Semantic Search
AI-powered code search using natural language queries.
Search code by intent, not just keywords. Semantic search uses AI embeddings to find relevant code even when the exact terms don't appear in the file.
How It Works
- Index your repository — code is chunked and embedded into vectors using Voyage AI
voyage-code-3(optimized for 300+ programming languages) - Search with natural language — your query is embedded and matched against code vectors in Pinecone (serverless vector database, 1024-dimensional cosine similarity)

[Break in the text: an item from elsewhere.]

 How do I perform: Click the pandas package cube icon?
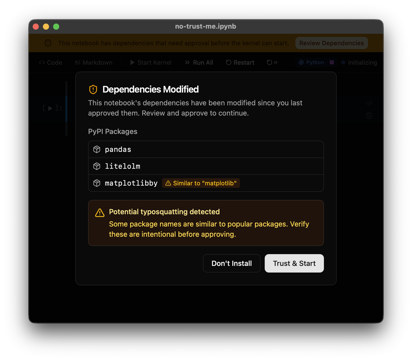click(97, 149)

- Rerank — top candidates are reranked by Voyage AI
rerank-2.5(cross-attention model with instruction-following) for precision - Diversify — results are diversified across files using MMR (Maximal Marginal Relevance) so you don't get 10 results from the same file
| Component | Provider | Model |
|---|---|---|
| Code embeddings | Voyage AI | voyage-code-3 (1024D, 32K context) |
| Vector storage | Pinecone | Serverless (cosine, AWS us-east-1) |
| Reranking | Voyage AI | rerank-2.5 (32K context) |
Code text is never stored in the vector database — only vectors and lightweight metadata. Snippets are fetched from Git storage on the fly for reranking and response.
Performance: Search results are cached in Cloudflare KV keyed by commit SHA + query. Repeated queries return instantly from cache (X-Cache: HIT). Cache auto-invalidates when new commits are pushed — the commit SHA in the cache key guarantees correctness.
Index a Repository
Before searching, you must index the repository branch.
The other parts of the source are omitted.